Written instruction — Rewrite the records from the line with "The width and height of the screenshot is (800, 600)." to the line with "coord(64,10)", replacing "print icon" with "printer button" and leaving everything else unchanged.

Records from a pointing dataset
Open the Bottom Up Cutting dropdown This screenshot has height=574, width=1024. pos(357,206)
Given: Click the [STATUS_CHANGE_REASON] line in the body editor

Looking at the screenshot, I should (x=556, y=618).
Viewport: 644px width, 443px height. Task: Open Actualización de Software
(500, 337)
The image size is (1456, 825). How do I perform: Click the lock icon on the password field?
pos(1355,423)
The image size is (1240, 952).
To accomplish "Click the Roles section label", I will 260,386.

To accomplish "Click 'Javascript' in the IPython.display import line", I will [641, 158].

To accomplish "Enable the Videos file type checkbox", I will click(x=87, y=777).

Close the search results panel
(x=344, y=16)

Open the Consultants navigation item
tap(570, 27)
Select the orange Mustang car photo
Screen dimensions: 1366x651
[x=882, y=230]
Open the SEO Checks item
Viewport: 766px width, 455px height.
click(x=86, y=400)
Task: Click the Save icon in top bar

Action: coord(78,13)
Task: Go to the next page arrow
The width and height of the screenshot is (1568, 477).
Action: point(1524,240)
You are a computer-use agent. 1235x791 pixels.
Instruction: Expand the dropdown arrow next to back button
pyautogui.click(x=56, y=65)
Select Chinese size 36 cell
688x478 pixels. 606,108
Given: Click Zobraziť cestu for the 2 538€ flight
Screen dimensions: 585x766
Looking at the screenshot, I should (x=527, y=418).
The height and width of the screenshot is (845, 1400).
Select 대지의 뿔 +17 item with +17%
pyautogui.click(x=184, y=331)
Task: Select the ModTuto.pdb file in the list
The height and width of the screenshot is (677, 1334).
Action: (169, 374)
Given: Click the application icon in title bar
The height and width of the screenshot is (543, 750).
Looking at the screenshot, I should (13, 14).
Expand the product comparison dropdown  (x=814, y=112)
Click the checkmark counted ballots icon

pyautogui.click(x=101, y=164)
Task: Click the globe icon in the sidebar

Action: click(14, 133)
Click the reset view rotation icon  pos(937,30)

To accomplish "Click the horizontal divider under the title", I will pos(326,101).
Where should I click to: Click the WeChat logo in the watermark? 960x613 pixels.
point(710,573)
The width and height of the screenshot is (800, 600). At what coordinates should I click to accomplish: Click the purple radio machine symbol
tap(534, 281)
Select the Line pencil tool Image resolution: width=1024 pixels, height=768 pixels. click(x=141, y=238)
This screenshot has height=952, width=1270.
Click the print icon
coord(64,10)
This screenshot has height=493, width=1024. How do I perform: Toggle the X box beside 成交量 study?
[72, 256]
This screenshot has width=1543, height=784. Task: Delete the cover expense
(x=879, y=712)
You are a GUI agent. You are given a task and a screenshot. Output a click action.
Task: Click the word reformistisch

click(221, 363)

The solution —
The width and height of the screenshot is (800, 600). At what coordinates should I click to accomplish: Click the purple radio machine symbol
tap(534, 281)
Select the Line pencil tool Image resolution: width=1024 pixels, height=768 pixels. click(x=141, y=238)
This screenshot has height=952, width=1270.
Click the printer button
coord(64,10)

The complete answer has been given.